My wife and I were on the shore of Maui one evening, watching the moonlight on the water as the tide came in, enveloping us. We had stood in nearly the same place earlier in the day, watching ships on the horizon as the tide rolled in, again enveloping us, but rising higher on the shore. Despite the fact that we were in the same place, the scene changed from one of sunlight dancing on the ocean to one of absolute darkness broken only by the seemingly incandescent glow of a full moon. But in the midst of the change, one thing was certain. The tide rolled in with consistency even though it was different each time.
Change is inevitable. Those of us who write – and even some of us who read – bemoan the changes we see in the publishing industry. We do so because change nearly always brings uncertainty, even when such change is often in our best interests. When I was younger, I didn’t like change either. But as I grew older, I learned to accept it. Now, I’ve learned to embrace it. Want to know why?

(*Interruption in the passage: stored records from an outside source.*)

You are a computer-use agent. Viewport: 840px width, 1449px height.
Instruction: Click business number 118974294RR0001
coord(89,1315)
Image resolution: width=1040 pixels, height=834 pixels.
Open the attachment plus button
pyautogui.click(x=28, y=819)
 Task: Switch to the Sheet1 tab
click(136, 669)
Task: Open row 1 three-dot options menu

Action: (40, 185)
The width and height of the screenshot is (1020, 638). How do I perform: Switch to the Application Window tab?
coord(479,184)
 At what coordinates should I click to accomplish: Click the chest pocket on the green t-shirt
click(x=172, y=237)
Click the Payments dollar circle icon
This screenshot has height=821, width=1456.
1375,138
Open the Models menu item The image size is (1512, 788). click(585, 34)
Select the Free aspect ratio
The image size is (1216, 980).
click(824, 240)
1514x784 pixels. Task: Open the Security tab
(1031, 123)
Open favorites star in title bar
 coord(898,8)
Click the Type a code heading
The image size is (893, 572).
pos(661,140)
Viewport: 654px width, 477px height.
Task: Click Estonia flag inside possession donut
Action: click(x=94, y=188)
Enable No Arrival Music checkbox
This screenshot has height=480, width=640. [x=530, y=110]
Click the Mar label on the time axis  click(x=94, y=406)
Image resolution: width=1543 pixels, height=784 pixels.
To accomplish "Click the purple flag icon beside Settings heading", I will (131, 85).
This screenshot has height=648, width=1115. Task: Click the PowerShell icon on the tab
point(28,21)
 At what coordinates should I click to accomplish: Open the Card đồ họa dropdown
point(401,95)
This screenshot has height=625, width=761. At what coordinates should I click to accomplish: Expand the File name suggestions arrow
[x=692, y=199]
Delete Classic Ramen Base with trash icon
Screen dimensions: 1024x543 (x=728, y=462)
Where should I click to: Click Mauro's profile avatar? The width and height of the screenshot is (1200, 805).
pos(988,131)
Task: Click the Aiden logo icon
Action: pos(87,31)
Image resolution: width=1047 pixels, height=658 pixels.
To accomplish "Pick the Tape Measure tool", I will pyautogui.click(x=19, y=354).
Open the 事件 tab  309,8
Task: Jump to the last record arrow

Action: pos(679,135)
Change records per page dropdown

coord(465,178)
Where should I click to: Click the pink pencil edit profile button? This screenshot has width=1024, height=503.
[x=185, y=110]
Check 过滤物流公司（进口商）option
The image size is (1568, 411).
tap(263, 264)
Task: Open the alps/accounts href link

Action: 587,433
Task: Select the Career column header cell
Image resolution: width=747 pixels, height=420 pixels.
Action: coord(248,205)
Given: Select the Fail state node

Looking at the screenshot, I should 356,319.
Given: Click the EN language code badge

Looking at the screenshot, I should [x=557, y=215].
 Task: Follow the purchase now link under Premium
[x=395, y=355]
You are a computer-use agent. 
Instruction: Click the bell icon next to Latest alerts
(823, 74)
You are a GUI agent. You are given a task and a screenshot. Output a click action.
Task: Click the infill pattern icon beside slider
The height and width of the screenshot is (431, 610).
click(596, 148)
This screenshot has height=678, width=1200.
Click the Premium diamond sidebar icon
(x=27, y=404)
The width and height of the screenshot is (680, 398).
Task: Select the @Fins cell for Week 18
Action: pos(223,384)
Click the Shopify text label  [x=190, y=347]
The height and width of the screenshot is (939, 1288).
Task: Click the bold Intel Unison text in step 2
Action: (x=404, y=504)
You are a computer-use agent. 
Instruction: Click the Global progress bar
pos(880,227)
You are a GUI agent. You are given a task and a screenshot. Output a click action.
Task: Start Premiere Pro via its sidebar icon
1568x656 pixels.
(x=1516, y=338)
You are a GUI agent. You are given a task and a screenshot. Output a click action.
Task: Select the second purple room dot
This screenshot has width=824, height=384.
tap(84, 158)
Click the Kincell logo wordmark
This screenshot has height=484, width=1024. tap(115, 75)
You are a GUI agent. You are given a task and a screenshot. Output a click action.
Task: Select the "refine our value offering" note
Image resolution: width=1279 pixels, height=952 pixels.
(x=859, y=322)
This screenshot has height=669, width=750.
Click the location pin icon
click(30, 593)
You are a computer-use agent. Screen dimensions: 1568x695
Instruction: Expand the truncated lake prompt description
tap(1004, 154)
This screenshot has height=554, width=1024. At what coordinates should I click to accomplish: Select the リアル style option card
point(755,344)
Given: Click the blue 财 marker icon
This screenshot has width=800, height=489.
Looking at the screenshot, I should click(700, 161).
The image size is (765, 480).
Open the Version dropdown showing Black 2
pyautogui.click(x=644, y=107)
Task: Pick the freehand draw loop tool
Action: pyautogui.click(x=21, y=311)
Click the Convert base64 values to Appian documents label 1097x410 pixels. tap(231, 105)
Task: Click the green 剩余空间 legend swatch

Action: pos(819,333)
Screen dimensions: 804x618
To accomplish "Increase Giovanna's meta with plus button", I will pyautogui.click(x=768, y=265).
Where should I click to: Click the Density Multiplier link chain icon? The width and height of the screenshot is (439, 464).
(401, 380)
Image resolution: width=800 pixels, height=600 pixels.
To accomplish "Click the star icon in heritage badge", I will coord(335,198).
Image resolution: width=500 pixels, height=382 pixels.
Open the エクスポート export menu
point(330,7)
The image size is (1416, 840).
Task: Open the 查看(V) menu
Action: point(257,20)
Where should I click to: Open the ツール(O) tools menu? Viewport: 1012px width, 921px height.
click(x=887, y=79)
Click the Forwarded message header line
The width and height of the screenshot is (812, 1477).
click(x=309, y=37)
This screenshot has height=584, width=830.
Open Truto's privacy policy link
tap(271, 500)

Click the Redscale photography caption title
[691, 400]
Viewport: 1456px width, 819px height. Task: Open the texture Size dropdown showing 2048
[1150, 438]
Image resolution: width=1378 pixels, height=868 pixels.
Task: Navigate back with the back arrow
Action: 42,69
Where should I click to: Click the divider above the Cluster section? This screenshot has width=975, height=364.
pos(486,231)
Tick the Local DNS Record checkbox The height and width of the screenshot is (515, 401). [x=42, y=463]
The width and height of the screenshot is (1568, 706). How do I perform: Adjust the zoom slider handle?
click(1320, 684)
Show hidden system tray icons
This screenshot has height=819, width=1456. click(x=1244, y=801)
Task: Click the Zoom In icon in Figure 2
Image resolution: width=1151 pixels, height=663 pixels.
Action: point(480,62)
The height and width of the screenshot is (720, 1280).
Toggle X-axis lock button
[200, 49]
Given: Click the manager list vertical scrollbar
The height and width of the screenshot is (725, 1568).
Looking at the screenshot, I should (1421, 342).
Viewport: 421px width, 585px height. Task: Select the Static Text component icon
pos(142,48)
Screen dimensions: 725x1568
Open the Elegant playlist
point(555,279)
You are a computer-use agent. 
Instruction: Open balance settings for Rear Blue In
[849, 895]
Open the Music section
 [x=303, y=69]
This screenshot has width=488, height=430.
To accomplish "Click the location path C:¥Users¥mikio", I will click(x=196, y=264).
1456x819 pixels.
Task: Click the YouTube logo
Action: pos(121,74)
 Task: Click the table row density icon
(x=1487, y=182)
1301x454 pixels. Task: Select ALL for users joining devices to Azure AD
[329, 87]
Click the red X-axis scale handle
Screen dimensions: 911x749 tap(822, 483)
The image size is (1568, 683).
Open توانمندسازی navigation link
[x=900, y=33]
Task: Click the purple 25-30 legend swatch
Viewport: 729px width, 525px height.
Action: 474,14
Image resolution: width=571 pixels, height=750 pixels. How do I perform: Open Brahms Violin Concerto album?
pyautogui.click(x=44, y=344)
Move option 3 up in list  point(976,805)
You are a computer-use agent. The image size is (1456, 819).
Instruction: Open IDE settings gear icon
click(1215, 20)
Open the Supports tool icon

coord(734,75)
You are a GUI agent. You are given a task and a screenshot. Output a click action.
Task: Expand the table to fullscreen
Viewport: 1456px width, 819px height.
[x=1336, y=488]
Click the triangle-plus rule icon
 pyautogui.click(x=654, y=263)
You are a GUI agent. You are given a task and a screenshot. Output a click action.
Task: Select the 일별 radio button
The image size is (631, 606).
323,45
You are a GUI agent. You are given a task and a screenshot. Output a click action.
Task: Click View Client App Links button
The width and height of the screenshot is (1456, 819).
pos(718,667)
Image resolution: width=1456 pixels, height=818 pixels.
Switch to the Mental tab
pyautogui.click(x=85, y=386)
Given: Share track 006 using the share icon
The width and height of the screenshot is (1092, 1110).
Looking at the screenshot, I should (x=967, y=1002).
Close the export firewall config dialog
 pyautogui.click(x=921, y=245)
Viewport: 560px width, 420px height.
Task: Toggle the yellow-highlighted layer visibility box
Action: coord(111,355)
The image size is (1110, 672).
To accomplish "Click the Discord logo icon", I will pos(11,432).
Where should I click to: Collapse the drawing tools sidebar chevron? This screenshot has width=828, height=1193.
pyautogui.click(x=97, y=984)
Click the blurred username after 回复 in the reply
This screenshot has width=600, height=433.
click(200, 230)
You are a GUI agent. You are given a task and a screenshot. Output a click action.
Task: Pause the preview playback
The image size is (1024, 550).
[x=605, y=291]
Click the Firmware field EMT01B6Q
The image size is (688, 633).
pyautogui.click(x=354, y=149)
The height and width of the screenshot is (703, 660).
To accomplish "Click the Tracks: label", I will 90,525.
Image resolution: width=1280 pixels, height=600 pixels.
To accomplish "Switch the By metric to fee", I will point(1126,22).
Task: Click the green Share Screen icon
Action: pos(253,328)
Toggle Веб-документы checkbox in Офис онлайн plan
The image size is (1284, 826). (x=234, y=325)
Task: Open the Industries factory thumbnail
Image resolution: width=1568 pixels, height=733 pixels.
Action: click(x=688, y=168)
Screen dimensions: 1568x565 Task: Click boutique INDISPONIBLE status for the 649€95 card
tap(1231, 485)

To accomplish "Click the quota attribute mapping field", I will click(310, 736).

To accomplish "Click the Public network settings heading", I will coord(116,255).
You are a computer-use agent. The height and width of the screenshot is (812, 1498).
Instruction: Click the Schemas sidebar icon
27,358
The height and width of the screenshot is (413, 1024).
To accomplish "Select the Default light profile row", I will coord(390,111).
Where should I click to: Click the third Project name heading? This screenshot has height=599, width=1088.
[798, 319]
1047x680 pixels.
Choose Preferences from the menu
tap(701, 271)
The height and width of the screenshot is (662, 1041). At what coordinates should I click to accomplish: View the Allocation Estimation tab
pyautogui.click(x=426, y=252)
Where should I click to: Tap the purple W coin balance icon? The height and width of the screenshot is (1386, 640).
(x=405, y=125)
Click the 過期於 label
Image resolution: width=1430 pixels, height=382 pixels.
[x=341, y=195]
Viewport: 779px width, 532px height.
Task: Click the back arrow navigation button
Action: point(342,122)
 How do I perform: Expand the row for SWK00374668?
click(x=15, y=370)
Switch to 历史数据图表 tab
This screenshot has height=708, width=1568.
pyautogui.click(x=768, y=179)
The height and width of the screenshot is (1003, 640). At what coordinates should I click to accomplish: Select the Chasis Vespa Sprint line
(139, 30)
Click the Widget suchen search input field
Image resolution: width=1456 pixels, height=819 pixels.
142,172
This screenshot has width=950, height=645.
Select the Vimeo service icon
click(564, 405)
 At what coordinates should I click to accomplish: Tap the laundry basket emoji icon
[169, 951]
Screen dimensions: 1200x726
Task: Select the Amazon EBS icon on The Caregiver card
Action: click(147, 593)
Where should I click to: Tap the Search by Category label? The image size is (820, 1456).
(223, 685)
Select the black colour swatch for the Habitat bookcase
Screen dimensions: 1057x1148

Because: this too shall pass away. Even the change we see now will change.
I am a traditionally-published author. I have written several crime thrillers in that venue and have done quite well. I have published short stories and have had a play of mine adapted by a dinner theatre. But I am about to embark on a new ocean. I am going to self-publish the next novel in my Colton Parker series.
Am I excited? Yes. Concerned? You bet. But the changes we have seen in this business have had many more positive implications than negative. Yes, the gatekeepers are no longer in charge of the doorway, but that change has opened the channel for a host of new writers, many which are quite good. Of course, there is a flipside, too, and we often see work that should never have seen the light of day. But that was true in the traditional publishing model too, wasn’t it?
Embrace the change. Adapt. Books are still being written, still being published, and still being read. And that’s a good thing.